Written by Rayshawn Gibson

On May 30, with green landscapes and blue skies, the world favored those who participated in the THRIVE run yoga session.

The THRIVE program seeks to help students push through anxiety, depression and help momentarily remove the stresses of daily life. They accomplish it through an abundance of activities such as yoga, rock climbing and canoeing.

“I learned through practicing myself, that with yoga, you’re able to control your body a lot more than say, going to the gym,” said Katie Summers, a junior studying recreational management. “You’re able to focus, and block all of the negativity out of your mind.”

In the fall semester, Summers will help with THRIVE as an instructor.

Video by Garrett Elton Scroll TV

“Coming home from a long day of work or a busy day stresses out your body,” said Tyler Solomon, a junior studying recreational management. “Stretching your body and relaxing through yoga helps a lot.”

According to Psychology Today, yoga’s health benefits include: increasing body awareness, relieving stress, reducing muscle tension and enhancing concentration.

“Yoga means yoking; it means bringing together, and it’s bringing together the body, the spirit, breath and your mind,” said Josh Heaton, a BYU-I alumni and current yoga instructor for THRIVE. “Bringing those things together and creating a harmony within itself is kind of the purpose of yoga. It’s a natural antidote to anxiety and depression and those sort of things.”

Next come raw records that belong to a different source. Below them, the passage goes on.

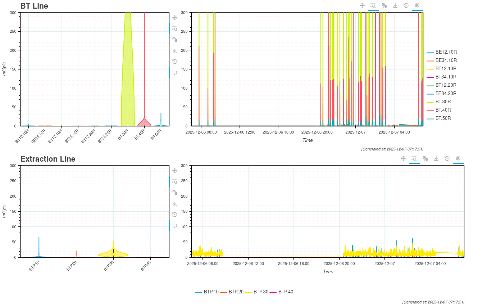The width and height of the screenshot is (487, 306).
Task: Toggle Hover tool on BT Line time-series toolbar
Action: 417,5
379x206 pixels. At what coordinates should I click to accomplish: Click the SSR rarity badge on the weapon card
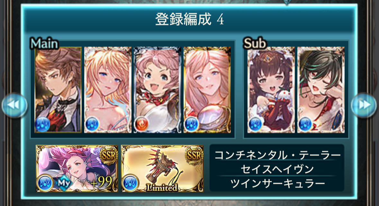(x=194, y=156)
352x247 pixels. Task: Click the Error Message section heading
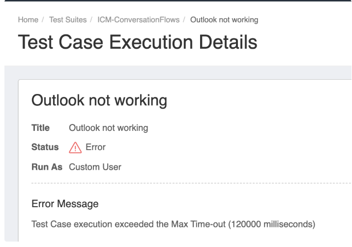click(x=65, y=204)
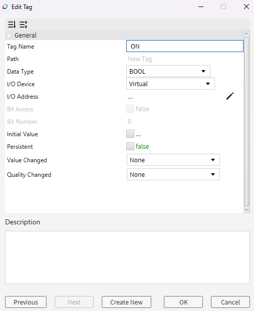Image resolution: width=254 pixels, height=311 pixels.
Task: Minimize the Edit Tag window
Action: pyautogui.click(x=201, y=7)
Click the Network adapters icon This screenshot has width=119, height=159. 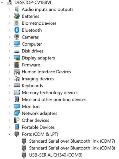click(17, 113)
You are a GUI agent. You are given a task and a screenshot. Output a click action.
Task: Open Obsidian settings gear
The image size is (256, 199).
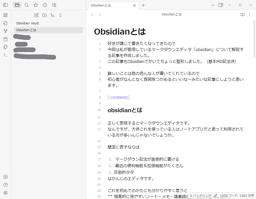pos(6,193)
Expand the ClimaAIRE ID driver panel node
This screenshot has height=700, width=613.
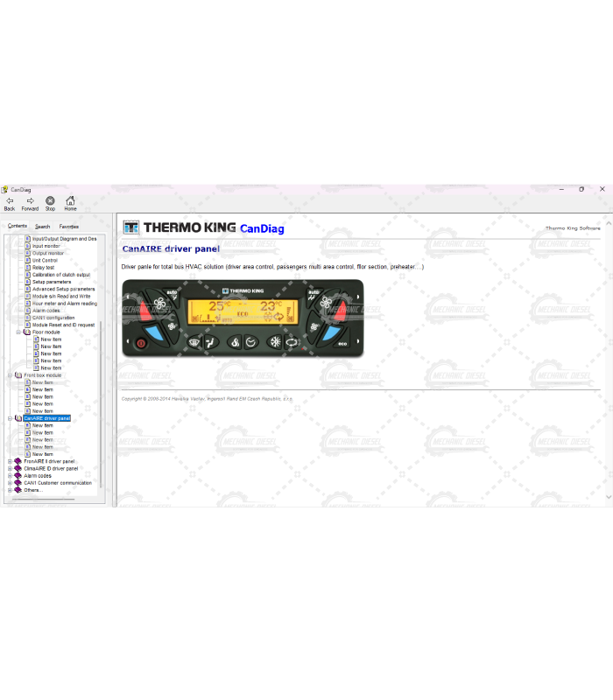10,469
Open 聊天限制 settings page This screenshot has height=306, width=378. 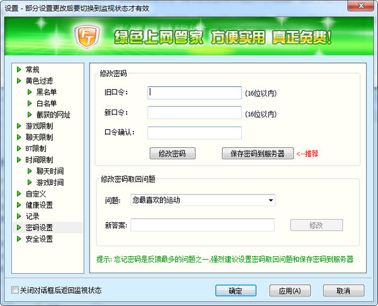(39, 137)
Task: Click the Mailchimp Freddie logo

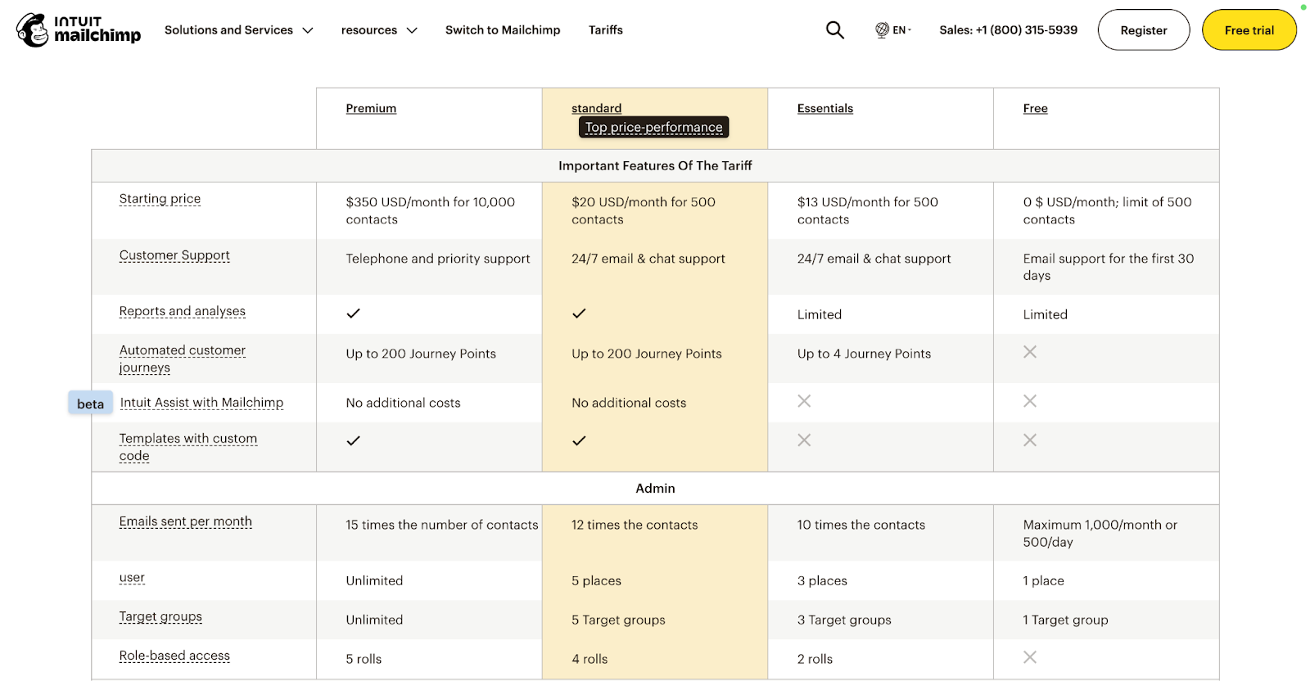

Heaton graduated with a degree in recreational management and about three years of yoga instruction experience. He taught yoga through the THRIVE program prior to graduation and came back to teach this semester.

“Here, on BYU-I campus, it’s the best to teach yoga because you can incorporate a lot of the atonement,” Heaton said. “A lot of the yoga practices and teachings beautifully illustrate and bring to life a lot of the aspects of Christ’s atonement that make it very personal and applicable.”

Photo by Grace Wride | Scroll Photo

Though hosted by the THRIVE program, Yoga and Mental Health at the Ricks Gardens only served as a pop-up program to help students’ mental health, and are not officially held by BYU-I, according to Melissa Russell, the faculty director of THRIVE.

The next yoga event in the Ricks Gardens will be held on June 19, with the subsequent one on July 10; both at 7 p.m. THRIVE will be hosting other events throughout the semester.